Assignment » Recast the stretch of items from the beginning through the line containing "pause-icon: ❚❚ is" as a numbered list, omitting blank lines. Leave the pictures out of your answer.

── Given entries

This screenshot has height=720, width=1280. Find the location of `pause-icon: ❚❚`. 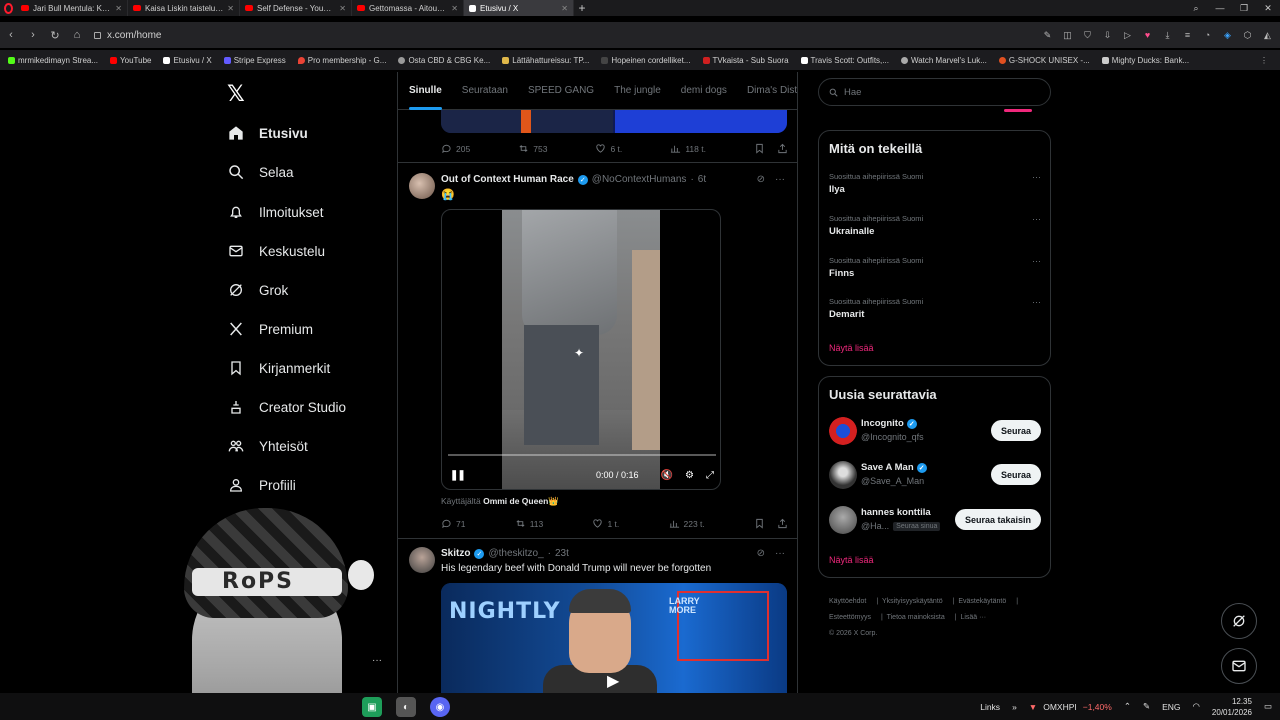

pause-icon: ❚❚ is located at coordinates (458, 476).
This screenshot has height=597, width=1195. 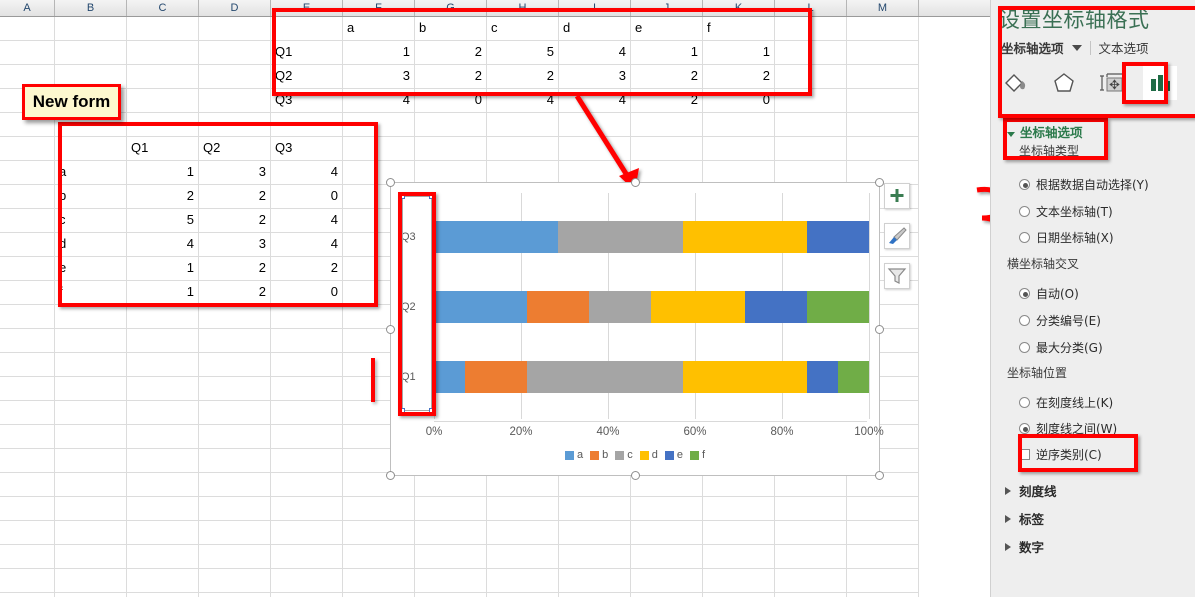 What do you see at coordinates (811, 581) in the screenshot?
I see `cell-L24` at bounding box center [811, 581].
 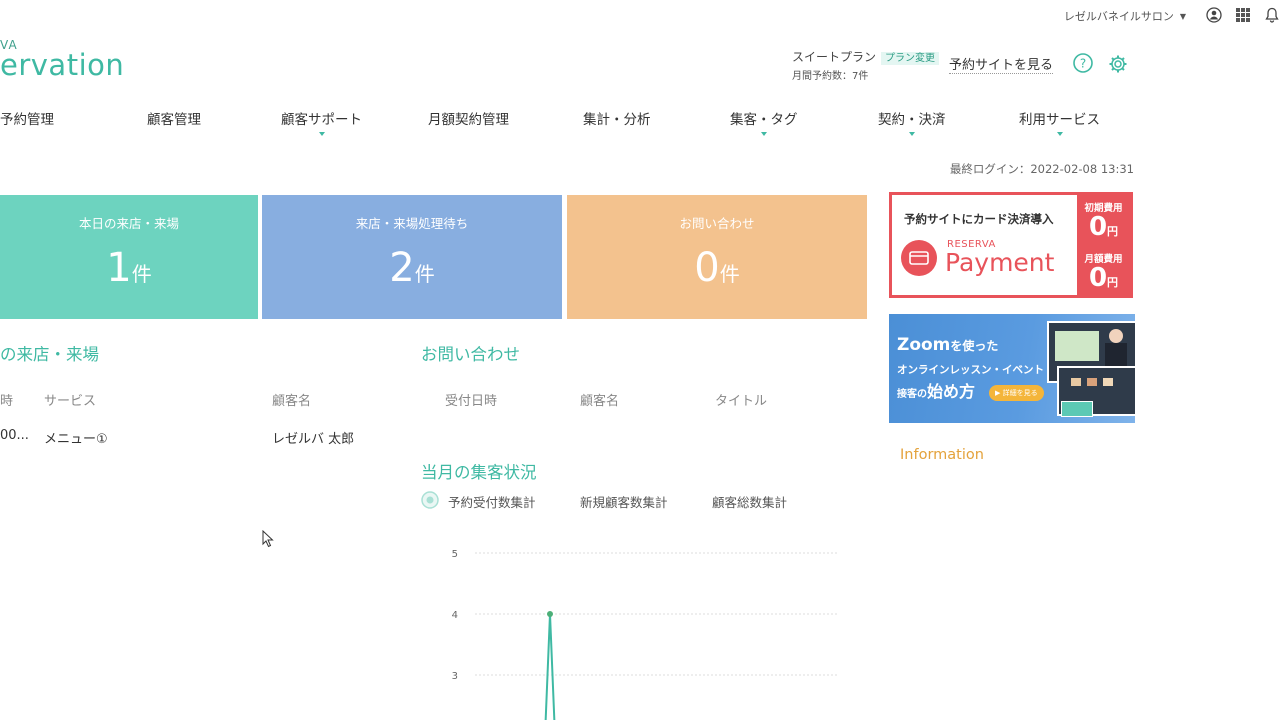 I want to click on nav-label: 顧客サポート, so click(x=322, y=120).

────

Output below »
1. This screenshot has height=720, width=1280. Find the location of `pause-icon: ❚❚`. 
2. pause-icon: ❚❚ is located at coordinates (458, 476).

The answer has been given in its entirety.